Given exercise a: In the review of A God-Sized Vision, which revival does the book criticize for lacking biblical teaching?

Quoted passage:
****************
John Woodbridge and Collin Hansen lament that many amazing stories of revival have been lost to contemporary evangelicals. They have written A God-Sized Vision: Revival Stories that Stretch and Stir to remedy our revival amnesia. The goal of this book is to “inspire you to petition the God of all grace for revival in our day” (17). It does so through engaging narratives of revival, beginning with Jonathan Edwards and the First Great Awakening and ending with the post-World War II evangelical boom. While explicitly written to inspire, these are no naïve, breathless accounts. The authors, one an eminent historian and the other a skilled journalist, utilize some of the best primary sources available and, at times, interact with the most current historiography. While commending these carefully chosen revivals as the work of God, they also identify flaws such as the lack of biblical teaching in the Welsh Revival of 1904 and the failure of revival to prevent genocide in Rwanda.

In addition to being a history of revivals, this book is also an argument for revival. The authors seem to write with one eye on those within the church who criticize the benefits of past awakenings and wisdom of seeking more. Chapter one presents a biblical theology of revival, showing instances of awakening in the Bible, like what occurred during the reign of King Josiah. They commend the Edwardsian vision of revival as a sovereign work of God while rejecting Finney’s “new measures” (32–33), though Finney’s more mechanistic understanding of revival does appear in the narrative at times—especially in chapter six on the East Africa revival. Finally, they urge Christians not to “wait idly,” but to confess their sins, preach the Bible, and pray for God to work in an extraordinary way (35).

This book has helped instigate a small but important conversation on how evangelicals should think of revival. Tim Keller welcomed the appearance of A God-Sized Vision, and briefly described his experience of “Revival (Even) on Broadway.” In a follow-up post, “Revival: Ways and Means,” Keller identified recent opposition to revival as a main reason there is less enthusiasm for it than when he was a young minister, and described five “factors that, when present, often become associated with revival by God’s blessing.”

In a post at The Gospel Coalition blog, Kenneth J. Stewart, author of Ten Myths about Calvinism: Recovering the Breadth of the Reformed Tradition, showed that Presbyterian and Reformed historians used to regularly affirm revival and actually classified the Reformation itself as a revival. Stewart also identified several factors he believes led to the more negative view of revival in Reformed circles today.

In a post titled, “Insignificant Is In,” Collin Hansen mentioned his book while arguing that alongside faithful, plodding, church ministry, we should also pray and long for God to work in extraordinary ways. He echoed revival advocate Martyn Lloyd-Jones, who said, “I do not understand Christian people who are not thrilled by the whole idea of revival.”

R. Scott Clark responded by explaining exactly why the whole idea of revival does not thrill him. Clark is professor of church history and historical theology at Westminster Seminary California, the epicenter for much of the revival criticism alluded to, but not named, in A God-Sized Vision and the blog posts mentioned above.

Now that I have summarized the book and subsequent responses, I will venture one step further and add a few reflections in hopes of advancing the discussion.
****************
(Some rows)

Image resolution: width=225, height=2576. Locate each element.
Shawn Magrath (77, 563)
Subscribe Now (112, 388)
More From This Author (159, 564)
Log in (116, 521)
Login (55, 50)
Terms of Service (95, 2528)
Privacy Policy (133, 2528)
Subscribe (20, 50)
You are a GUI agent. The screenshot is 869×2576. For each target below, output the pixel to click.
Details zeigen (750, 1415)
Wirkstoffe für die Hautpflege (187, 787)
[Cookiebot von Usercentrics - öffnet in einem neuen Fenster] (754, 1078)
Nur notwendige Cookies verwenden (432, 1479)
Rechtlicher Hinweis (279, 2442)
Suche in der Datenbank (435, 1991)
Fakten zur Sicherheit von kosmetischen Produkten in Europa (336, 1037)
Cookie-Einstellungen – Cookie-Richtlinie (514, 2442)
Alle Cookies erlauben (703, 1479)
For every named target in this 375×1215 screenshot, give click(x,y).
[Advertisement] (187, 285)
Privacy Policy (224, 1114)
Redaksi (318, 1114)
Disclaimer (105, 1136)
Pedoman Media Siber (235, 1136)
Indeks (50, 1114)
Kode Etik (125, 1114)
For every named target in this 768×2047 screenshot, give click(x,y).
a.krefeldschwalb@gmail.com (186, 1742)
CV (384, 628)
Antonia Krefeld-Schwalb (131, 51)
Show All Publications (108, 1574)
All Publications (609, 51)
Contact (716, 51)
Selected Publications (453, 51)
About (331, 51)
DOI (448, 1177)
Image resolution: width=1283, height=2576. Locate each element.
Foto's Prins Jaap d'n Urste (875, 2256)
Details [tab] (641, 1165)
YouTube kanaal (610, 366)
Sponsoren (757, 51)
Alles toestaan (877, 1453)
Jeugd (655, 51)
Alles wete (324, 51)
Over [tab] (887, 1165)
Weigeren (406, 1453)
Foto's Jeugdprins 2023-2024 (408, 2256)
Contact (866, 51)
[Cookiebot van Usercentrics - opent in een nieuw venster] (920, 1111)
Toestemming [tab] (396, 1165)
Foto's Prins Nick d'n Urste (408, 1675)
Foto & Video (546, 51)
****************
Given exercise b: Copy the part of the rows that opens with the line containing "Show All Publications (108, 1574)" and runs to the last row, both ends included.

Exercise response a: The Welsh Revival of 1904.

Exercise response b:
Show All Publications (108, 1574)
All Publications (609, 51)
Contact (716, 51)
Selected Publications (453, 51)
About (331, 51)
DOI (448, 1177)
Image resolution: width=1283, height=2576. Locate each element.
Foto's Prins Jaap d'n Urste (875, 2256)
Details [tab] (641, 1165)
YouTube kanaal (610, 366)
Sponsoren (757, 51)
Alles toestaan (877, 1453)
Jeugd (655, 51)
Alles wete (324, 51)
Over [tab] (887, 1165)
Weigeren (406, 1453)
Foto's Jeugdprins 2023-2024 (408, 2256)
Contact (866, 51)
[Cookiebot van Usercentrics - opent in een nieuw venster] (920, 1111)
Toestemming [tab] (396, 1165)
Foto's Prins Nick d'n Urste (408, 1675)
Foto & Video (546, 51)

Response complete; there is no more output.